## Task to complete
Reproduce the entries from the line with "Task: Click DCI-P3 green x-value 0.265" up to and including the line with "Looking at the screenshot, I should (198, 216).", substituting "Display" for every occurrence of "Viewport" and leaving everything else unchanged.

## Dataset records

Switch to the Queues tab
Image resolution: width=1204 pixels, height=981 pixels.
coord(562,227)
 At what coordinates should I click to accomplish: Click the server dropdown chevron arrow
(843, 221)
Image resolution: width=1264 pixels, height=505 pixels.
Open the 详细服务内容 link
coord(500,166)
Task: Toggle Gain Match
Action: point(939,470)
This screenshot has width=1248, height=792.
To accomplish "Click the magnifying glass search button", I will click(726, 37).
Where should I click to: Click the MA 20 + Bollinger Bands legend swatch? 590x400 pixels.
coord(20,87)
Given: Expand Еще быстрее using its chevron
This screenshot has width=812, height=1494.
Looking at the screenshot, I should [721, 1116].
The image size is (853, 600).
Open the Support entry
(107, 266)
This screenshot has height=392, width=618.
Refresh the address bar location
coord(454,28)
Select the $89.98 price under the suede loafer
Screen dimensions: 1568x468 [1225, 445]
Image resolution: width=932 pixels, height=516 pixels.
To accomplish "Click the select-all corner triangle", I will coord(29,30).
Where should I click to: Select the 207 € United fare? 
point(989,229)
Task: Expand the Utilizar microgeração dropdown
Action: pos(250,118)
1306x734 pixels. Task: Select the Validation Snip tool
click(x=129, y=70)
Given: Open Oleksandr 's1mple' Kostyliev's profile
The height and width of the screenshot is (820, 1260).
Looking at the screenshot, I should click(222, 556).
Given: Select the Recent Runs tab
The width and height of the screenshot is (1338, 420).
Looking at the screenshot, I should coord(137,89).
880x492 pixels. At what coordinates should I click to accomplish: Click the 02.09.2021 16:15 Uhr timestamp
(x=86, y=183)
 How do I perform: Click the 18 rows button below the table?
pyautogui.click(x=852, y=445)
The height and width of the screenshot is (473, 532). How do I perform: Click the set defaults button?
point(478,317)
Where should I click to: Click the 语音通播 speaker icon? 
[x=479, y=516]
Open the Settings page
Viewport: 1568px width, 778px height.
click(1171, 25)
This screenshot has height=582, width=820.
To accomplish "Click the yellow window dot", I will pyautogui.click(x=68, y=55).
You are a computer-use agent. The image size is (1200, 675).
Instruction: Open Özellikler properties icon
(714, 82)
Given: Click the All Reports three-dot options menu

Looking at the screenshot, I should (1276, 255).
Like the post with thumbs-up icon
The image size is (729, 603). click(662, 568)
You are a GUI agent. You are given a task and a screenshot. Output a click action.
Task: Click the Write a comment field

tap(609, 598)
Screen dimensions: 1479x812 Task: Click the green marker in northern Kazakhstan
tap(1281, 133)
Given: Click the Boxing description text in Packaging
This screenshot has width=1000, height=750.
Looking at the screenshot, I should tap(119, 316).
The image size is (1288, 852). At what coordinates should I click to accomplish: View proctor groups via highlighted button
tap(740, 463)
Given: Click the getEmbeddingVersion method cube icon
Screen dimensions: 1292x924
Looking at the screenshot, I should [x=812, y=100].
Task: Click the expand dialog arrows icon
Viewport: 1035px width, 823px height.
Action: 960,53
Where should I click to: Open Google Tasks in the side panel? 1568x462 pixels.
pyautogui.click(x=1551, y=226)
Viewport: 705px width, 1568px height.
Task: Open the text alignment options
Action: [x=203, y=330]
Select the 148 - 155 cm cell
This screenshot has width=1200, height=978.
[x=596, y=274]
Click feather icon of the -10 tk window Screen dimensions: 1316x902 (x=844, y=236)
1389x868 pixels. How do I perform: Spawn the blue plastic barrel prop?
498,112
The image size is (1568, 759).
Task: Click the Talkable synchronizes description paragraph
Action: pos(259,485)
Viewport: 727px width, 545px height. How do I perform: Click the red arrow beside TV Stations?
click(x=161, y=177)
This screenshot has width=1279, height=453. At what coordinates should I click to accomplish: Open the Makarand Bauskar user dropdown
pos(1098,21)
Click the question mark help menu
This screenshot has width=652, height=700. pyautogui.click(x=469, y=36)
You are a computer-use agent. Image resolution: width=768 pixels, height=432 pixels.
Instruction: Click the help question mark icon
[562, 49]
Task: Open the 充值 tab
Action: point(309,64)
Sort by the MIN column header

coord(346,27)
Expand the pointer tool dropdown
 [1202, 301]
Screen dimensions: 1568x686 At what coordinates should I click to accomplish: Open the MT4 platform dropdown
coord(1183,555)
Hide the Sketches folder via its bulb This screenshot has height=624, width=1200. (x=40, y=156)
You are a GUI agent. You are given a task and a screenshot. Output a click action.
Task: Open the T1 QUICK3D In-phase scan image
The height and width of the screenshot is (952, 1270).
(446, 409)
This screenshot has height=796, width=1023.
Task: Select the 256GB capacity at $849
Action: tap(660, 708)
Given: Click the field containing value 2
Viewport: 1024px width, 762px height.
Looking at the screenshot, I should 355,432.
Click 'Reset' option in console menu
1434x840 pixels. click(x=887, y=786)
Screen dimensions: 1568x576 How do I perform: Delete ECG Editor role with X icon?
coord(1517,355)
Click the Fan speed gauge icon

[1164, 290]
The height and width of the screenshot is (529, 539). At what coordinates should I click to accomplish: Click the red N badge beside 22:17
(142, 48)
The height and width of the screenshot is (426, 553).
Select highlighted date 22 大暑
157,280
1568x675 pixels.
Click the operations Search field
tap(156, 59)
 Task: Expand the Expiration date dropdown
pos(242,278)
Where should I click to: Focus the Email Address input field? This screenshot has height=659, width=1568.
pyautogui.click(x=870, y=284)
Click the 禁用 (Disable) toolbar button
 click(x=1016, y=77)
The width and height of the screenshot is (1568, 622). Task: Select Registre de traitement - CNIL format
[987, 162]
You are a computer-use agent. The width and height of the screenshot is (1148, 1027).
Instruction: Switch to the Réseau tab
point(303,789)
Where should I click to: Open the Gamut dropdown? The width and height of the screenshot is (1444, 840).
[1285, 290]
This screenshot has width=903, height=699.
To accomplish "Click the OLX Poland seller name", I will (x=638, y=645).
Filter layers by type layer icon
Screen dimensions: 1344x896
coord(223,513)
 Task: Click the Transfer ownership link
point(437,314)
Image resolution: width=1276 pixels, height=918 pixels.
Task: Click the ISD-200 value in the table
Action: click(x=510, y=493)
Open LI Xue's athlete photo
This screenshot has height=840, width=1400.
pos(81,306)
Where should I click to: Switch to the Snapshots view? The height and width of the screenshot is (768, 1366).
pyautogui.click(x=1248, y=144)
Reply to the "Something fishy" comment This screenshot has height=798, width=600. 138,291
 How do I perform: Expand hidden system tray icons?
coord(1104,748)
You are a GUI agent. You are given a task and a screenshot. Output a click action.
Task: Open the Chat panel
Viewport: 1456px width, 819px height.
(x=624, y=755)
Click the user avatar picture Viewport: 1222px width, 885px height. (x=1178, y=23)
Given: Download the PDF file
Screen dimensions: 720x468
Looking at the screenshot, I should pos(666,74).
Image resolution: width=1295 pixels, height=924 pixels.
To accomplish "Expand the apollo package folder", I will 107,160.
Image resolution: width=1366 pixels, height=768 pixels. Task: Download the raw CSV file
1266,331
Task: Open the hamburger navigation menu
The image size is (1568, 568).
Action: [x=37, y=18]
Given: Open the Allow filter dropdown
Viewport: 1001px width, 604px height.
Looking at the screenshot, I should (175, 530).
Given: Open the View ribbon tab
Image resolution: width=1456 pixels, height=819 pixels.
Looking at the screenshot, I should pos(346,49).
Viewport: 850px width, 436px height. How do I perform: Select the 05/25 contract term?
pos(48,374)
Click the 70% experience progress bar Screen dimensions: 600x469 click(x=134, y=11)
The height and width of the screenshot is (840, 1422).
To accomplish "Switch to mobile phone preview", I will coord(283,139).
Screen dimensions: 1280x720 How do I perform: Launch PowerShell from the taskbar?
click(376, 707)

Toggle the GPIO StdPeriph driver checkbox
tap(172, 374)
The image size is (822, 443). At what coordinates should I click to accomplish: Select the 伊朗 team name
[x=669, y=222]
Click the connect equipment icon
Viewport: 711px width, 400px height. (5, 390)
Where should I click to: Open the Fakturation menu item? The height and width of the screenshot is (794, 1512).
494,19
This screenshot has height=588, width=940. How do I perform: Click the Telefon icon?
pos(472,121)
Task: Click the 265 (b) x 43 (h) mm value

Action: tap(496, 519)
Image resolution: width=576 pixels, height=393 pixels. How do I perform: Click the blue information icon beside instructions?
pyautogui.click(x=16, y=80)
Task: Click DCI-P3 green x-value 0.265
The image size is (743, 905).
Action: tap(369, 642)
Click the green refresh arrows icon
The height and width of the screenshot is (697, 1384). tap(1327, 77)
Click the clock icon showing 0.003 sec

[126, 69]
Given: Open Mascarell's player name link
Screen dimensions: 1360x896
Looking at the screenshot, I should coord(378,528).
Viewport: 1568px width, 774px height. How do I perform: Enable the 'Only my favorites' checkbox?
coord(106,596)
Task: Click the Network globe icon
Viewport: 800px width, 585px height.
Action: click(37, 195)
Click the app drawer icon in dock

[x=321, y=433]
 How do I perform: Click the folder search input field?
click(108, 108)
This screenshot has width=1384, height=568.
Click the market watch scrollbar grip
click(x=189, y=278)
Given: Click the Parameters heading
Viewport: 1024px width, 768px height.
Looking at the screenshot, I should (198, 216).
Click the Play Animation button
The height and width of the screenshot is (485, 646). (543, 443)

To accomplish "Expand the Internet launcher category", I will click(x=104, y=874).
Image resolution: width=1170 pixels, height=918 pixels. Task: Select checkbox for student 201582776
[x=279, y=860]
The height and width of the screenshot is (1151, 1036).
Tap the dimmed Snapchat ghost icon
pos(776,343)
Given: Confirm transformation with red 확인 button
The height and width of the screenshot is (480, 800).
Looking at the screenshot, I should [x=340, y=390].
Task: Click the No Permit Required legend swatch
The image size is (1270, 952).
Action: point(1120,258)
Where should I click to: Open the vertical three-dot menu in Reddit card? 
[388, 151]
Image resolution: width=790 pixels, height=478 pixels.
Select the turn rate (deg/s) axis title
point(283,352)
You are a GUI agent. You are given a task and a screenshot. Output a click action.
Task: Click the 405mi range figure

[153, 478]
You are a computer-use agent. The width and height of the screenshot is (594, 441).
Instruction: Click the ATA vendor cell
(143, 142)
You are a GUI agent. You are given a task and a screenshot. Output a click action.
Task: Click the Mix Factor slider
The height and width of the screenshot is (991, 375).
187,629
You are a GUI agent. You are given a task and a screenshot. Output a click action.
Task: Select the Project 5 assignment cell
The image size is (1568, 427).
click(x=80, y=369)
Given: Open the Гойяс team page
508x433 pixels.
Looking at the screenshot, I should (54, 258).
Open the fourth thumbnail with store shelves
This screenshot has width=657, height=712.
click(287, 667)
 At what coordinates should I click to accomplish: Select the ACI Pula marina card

## Answer to this problem
Task: Click DCI-P3 green x-value 0.265
The image size is (743, 905).
Action: tap(369, 642)
Click the green refresh arrows icon
The height and width of the screenshot is (697, 1384). tap(1327, 77)
Click the clock icon showing 0.003 sec

[126, 69]
Given: Open Mascarell's player name link
Screen dimensions: 1360x896
Looking at the screenshot, I should coord(378,528).
Display: 1568px width, 774px height. How do I perform: Enable the 'Only my favorites' checkbox?
coord(106,596)
Task: Click the Network globe icon
Display: 800px width, 585px height.
Action: click(37, 195)
Click the app drawer icon in dock

[x=321, y=433]
 How do I perform: Click the folder search input field?
click(108, 108)
This screenshot has width=1384, height=568.
Click the market watch scrollbar grip
click(x=189, y=278)
Given: Click the Parameters heading
Display: 1024px width, 768px height.
Looking at the screenshot, I should (198, 216).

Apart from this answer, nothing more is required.